Um pensamento dominantemente representativo tem implicações complexas nas maneiras de existir, pois diz respeito a um plano de onde o sujeito obtém seus principais conhecimentos e constitui suas concepções de mundo, valorando e significando a vida. E não é qualquer conhecimento, na cultura ocidental as referências para o conhecimento vêm de ideais tidos como verdadeiros e universais.
Mas a vida é singular, é processual, é múltipla, é devir, é fluxo. Foi necessário separar o corpo do pensamento para erigir um conhecimento representativo. E quantas costuras já não se tentaram para suturar os pedaços de uma vida dividida e separada de si e do mundo. Carne e espírito, sujeito e objeto (mundo), indivíduo e sociedade, sociedade e natureza, teoria e prática… e o pensamento vai de um lado e a vida quer seguir outros enquanto o tal “sujeito do conhecimento” se angustia. E não adianta costurar tudo e dar o nome de holístico que cairemos em outro modelo.
O conhecimento representativo é um grande mapa sobre o mundo do qual as coisas e os fenômenos estão organizados por significações, sentidos e valores já consagrados. É um mundo já avaliado, e se se sabe que os sentidos mudam às épocas e às culturas é um saber que costuma não ter força suficiente para levar a pensar que tudo tem uma genealogia, portanto, relações e disputas de forças, no limite, outras pessoas, outros corpos, outras vidas que não a nossa avaliaram e definiram o mundo do qual passamos representar a nossa vida… uma vida representada a partir da vida dos outros.
Um modelo de pensamento pressupõe um modo de funcionamento, certas orientações e coordenadas que orientam o pensar e a produção do conhecimento. A representação também funciona como conduítes de controle, pois marcam os corpos sob a supremacia da identidade, e todo poder caduca onde não há identidade, nos movimentos sociais nada parece incomodar tanto o poder, que se vê desesperado, como os corpos nus com os rostos cobertos. Representar é também encaixotar a vida e dispô-la no gregário. O quanto do nosso pensamento já não é a nossa própria dominação?
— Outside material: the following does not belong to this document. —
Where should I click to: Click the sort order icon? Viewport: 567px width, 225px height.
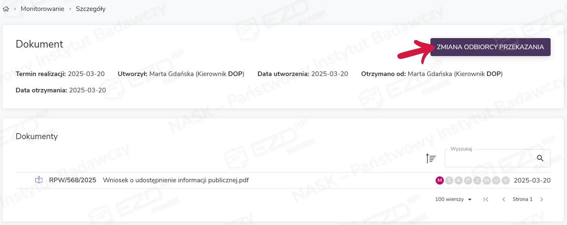pos(431,158)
Saber que o pensamento já pressupõe certas orientações e que a nossa expressão já costuma vir carregada de um pré-concebido é abrir possibilidades para desamarrar a vida de um pensamento sem vitalidade porque preso em um plano abstrato, é dar maior passagem aos fluxos de desejo.
Deleuze diz que uma imagem moral do pensamento foi predominante na cultura ocidental, e essa imagem relaciona-se com um modelo representacional que pressupõe um pensamento contemplativo e um pensar a partir de faculdades mentais como se bastasse querer, essas problematizações permitem a Deleuze liberar o pensamento enquanto uma potência criadora (será abordado em outro momento).
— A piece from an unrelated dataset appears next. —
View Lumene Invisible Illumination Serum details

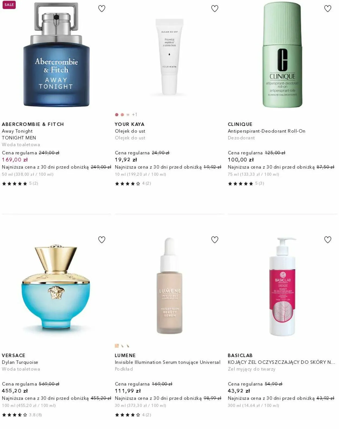click(168, 362)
Não significa que o sujeito é mero reflexo das representações, ele também é agente em um processo onde as forças do corpo e da cultura, por assim dizer, se chocam. Também não significa negar a representação, nós naturalmente observamos, registramos e reproduzimos, em suma, imitamos outros humanos e somos inscritos no humano. Nenhuma vida se faz plenamente enquanto criação. A questão é que não perceber o quanto estamos sob a influência de uma imagem moral do pensamento implica em uma vida fortemente sob as influências de todo tipo de dominação.